[Given records]
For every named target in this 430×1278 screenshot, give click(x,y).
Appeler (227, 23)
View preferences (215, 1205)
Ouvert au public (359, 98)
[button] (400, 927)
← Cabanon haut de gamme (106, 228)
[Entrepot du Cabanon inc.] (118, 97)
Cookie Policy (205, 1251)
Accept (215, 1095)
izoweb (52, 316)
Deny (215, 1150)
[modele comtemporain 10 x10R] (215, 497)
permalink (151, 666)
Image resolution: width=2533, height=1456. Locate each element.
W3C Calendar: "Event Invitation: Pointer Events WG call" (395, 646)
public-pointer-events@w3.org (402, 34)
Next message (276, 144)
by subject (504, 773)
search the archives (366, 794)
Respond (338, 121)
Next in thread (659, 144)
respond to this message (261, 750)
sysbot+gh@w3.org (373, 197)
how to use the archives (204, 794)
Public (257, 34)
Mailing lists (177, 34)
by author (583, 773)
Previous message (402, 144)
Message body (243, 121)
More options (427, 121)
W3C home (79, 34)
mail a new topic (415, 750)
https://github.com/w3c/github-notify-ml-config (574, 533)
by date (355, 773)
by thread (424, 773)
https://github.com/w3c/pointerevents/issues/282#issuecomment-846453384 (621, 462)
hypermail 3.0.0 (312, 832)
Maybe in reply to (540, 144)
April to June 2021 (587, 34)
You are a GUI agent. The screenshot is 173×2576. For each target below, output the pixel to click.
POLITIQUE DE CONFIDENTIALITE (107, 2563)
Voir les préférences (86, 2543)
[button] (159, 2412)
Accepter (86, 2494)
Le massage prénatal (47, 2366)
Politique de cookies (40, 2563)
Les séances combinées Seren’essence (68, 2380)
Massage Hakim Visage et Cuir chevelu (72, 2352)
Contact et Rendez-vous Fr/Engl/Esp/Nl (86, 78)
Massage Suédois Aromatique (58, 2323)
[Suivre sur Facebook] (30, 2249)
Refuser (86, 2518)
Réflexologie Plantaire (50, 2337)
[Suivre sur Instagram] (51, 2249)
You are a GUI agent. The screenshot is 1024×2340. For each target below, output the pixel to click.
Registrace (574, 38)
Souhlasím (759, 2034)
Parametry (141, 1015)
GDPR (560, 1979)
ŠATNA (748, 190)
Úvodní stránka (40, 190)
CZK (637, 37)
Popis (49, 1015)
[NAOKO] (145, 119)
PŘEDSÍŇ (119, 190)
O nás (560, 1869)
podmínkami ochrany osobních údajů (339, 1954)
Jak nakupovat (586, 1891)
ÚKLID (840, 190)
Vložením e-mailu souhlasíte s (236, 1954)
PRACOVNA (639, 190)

[Directions for this task] Each entry is to be retyped precisely as it stands.

[Finished task]
For every named target in this 430×1278 screenshot, give click(x,y).
Appeler (227, 23)
View preferences (215, 1205)
Ouvert au public (359, 98)
[button] (400, 927)
← Cabanon haut de gamme (106, 228)
[Entrepot du Cabanon inc.] (118, 97)
Cookie Policy (205, 1251)
Accept (215, 1095)
izoweb (52, 316)
Deny (215, 1150)
[modele comtemporain 10 x10R] (215, 497)
permalink (151, 666)
Image resolution: width=2533, height=1456. Locate each element.
W3C Calendar: "Event Invitation: Pointer Events WG call" (395, 646)
public-pointer-events@w3.org (402, 34)
Next message (276, 144)
by subject (504, 773)
search the archives (366, 794)
Respond (338, 121)
Next in thread (659, 144)
respond to this message (261, 750)
sysbot+gh@w3.org (373, 197)
how to use the archives (204, 794)
Public (257, 34)
Mailing lists (177, 34)
by author (583, 773)
Previous message (402, 144)
Message body (243, 121)
More options (427, 121)
W3C home (79, 34)
mail a new topic (415, 750)
https://github.com/w3c/github-notify-ml-config (574, 533)
by date (355, 773)
by thread (424, 773)
https://github.com/w3c/pointerevents/issues/282#issuecomment-846453384 (621, 462)
hypermail 3.0.0 (312, 832)
Maybe in reply to (540, 144)
April to June 2021 (587, 34)
You are a GUI agent. The screenshot is 173×2576. For each target below, output the pixel to click.
POLITIQUE DE CONFIDENTIALITE (107, 2563)
Voir les préférences (86, 2543)
[button] (159, 2412)
Accepter (86, 2494)
Le massage prénatal (47, 2366)
Politique de cookies (40, 2563)
Les séances combinées Seren’essence (68, 2380)
Massage Hakim Visage et Cuir chevelu (72, 2352)
Contact et Rendez-vous Fr/Engl/Esp/Nl (86, 78)
Massage Suédois Aromatique (58, 2323)
[Suivre sur Facebook] (30, 2249)
Refuser (86, 2518)
Réflexologie Plantaire (50, 2337)
[Suivre sur Instagram] (51, 2249)
You are a GUI agent. The screenshot is 1024×2340. For each target below, output the pixel to click.
Registrace (574, 38)
Souhlasím (759, 2034)
Parametry (141, 1015)
GDPR (560, 1979)
ŠATNA (748, 190)
Úvodní stránka (40, 190)
CZK (637, 37)
Popis (49, 1015)
[NAOKO] (145, 119)
PŘEDSÍŇ (119, 190)
O nás (560, 1869)
podmínkami ochrany osobních údajů (339, 1954)
Jak nakupovat (586, 1891)
ÚKLID (840, 190)
Vložením e-mailu souhlasíte s (236, 1954)
PRACOVNA (639, 190)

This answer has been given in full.